▸ Task requirements
1. Say whether each statement below agrees with the passage about teenage music memories. Answer each with yes or no, followed by the deciding words of the passage in quotation marks.
(a) The writer says Ian Hunter was born in 1939.
(b) The writer describes the keyboard player as looking a bit like Hitler.
(c) The writer says the feeling has changed over the past three decades.
2. Transcribe everything in the passage about teenage music memories from "I’m sorry, I" down to "Because it did.".

▸ Excerpted passage
· · ·

Suzi Quatro.  A healthy influence on fourteen year-old boys, back then. It explains a lot, doesn't it?
Suzi Quatro was considered a healthy influence on fourteen year-old boys, back then. It explains quite a lot, doesn’t it?

That’s right morality crusaders. Ever wondered why youth street crime went up? Back in the day you could leave your back door unlocked, if you’ll pardon the expression, because every malenky nadsat droog was safe at home trying to memorise every stitch in the  seams in the lingering crotch shots the BBC thought appropriate before the watershed. And there were quite a few.

Were they strange times? I don’t know. Like any time, we all thought it was normal, even when we heard stuff like Sparks singing some of the saddest songs I’ve ever heard. It wasn’t just the bloke who played the keyboards and looked a bit like Hitler, or his androgynous brother (how weird was that, man? as we said back then). It was the whole, you know. Thing. We were fourteen or something. Why did we have to deal with stuff like this? I mean, it wasn’t 1918, except for the Souix.

But then, why did we buy it?  Because we did. We all bought hugely into the whole sad song laments of Americans dragging thirty (how old? Nobody’s THAT old, man) not least because back before the whole interwebby thing and Wikipedia it wasn’t easy to find out that Ian Hunter was born in 1939.

I’m sorry, I still need to pause to let the horror of that statement go away a bit. “I got out my six string razor and hit the sky.” As we said back then, what does that even mean? Did we ever listen to the words when we heard bands like Eagles, singing coked-out dead-end laments like Desperado and Hotel California? How did that resonate with someone less than half their age, living 5,000 miles away on an estate in Trowbridge? Because it did.

Probably it meant just the same as it means now. The words change but the feeling doesn’t. Someone said to me yesterday, “you’re good with words when you speak. But when you write it down it’s shit. Sorry.” And sometimes, she’s right. I can’t catch that feeling, the way the music made us feel, the way it probably makes younger people feel now. Same things, different words. The same feeling, just a different way of saying it. I thought that as we sat on our bar stools as the music played. This hasn’t changed in three decades, for either of us.

· · ·

▸ Data below

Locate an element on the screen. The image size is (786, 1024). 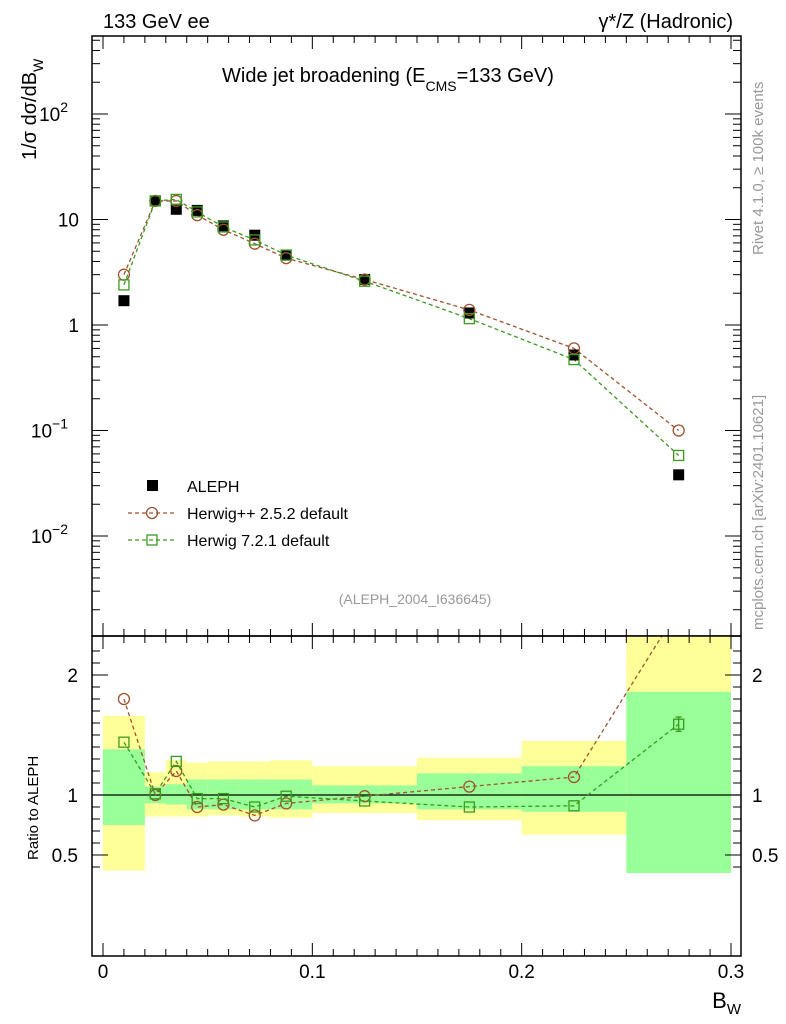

· · ·

▸ Solutions in order
1.
(a) Yes: "it wasn’t easy to find out that Ian Hunter was born in 1939."
(b) Yes: "the bloke who played the keyboards and looked a bit like Hitler"
(c) No: "This hasn’t changed in three decades, for either of us."

2.
I’m sorry, I still need to pause to let the horror of that statement go away a bit. “I got out my six string razor and hit the sky.” As we said back then, what does that even mean? Did we ever listen to the words when we heard bands like Eagles, singing coked-out dead-end laments like Desperado and Hotel California? How did that resonate with someone less than half their age, living 5,000 miles away on an estate in Trowbridge? Because it did.